Whether it’s Health Care or Gender Issues: Beneficiaries Should Control the Narrative
For those living in border communities in Latin America, access to emergency services can be tenuous to non-existent. Where there are assets or pre-hospital services available there can be legal or regulatory barriers to the actual delivery of service. Our team in the disaster law programme was commissioned to work out the legal issues preventing this work from happening.
However, one cannot make “good law” without understanding the people upon whom it will have an impact. During our research, we contacted and began site visits to communities along the borders of Costa Rica and Panama touching diverse groups of people ranging from Embera communities, to farmers to posted border control and narcotics agents. Many of the responses to date have not been surprising, they’ve been compromised of discussions about inconsistent documentation and confusion at checkpoints.

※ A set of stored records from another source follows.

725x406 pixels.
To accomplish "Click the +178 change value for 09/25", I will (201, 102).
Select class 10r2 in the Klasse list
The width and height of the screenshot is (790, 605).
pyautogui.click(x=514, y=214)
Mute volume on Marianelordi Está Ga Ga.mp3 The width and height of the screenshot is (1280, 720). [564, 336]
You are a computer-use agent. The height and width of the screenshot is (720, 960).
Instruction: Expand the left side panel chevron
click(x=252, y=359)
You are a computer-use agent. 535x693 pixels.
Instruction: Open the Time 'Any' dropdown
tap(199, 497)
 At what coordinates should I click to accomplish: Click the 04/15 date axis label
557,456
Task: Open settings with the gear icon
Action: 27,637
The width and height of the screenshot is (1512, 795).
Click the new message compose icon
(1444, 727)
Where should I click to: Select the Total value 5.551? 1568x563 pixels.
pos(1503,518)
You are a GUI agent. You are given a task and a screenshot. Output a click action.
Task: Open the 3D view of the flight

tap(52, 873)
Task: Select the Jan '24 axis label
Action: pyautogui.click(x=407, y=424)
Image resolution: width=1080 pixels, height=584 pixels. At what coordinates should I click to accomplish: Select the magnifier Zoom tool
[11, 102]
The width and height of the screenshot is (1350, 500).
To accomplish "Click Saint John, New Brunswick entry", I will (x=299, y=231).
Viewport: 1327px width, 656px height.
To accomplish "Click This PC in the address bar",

What was surprising – was that people in the communities were shocked that we wanted to speak to them and even more shocked that we were asking questions about women and children. What do they have to say about ambulances and health care workers? We learned that things we can take for granted, such as smaller stretchers for children and basic gynecological training were not even contemplated in most cases. So asking questions about certifications were non-starters. In trying to get a sense of the need from women, we learned that in some communities, women and children barely had the right to take up space and certainly were not part of any decision-making process. Getting their input would take another interview approach.
The narrative in the Embera community, an indigenous group living in the interior and along the borders of Panama, was one which shook the assumptions about empowerment we had created earlier in our dialogues. Women in the community can have their own enterprises and have a say in the management of the community. It was from female leaders that we learned about the community’s preference to rely on their own healers. However, their concern was about having their space respected and knowing about new activities.
We could talk in generalities about taking gender into consideration when doing our legal work, but that would not be entirely accurate. What we learned is to be aware of the issue and to take it into account. Where needed, we can proceed with that sensitivity. In our efforts to understand the legal issues, we were reminded that cultural and societal issues must be a part of the analysis when designing humanitarian work. Those issues are not always as neat as academic research would have us believe. Part of that analysis is about dispensing with belief systems, no matter how recently they have been obtained, and allowing the facts and personal narratives of the beneficiaries to carry the work.
Lessons Learned :
- Before making a legal or policy decision, you must fully understand the context in which you are operating. This is not limited to knowledge about the country, culture or even community, but taking time to grasp the direct beneficiary’s point of view.
- Just as no blanket determinations can apply to groups, the same is true for individuals.
- Humanitarian diplomacy is not just about making a good connection, but allowing the beneficiary to carry the connection.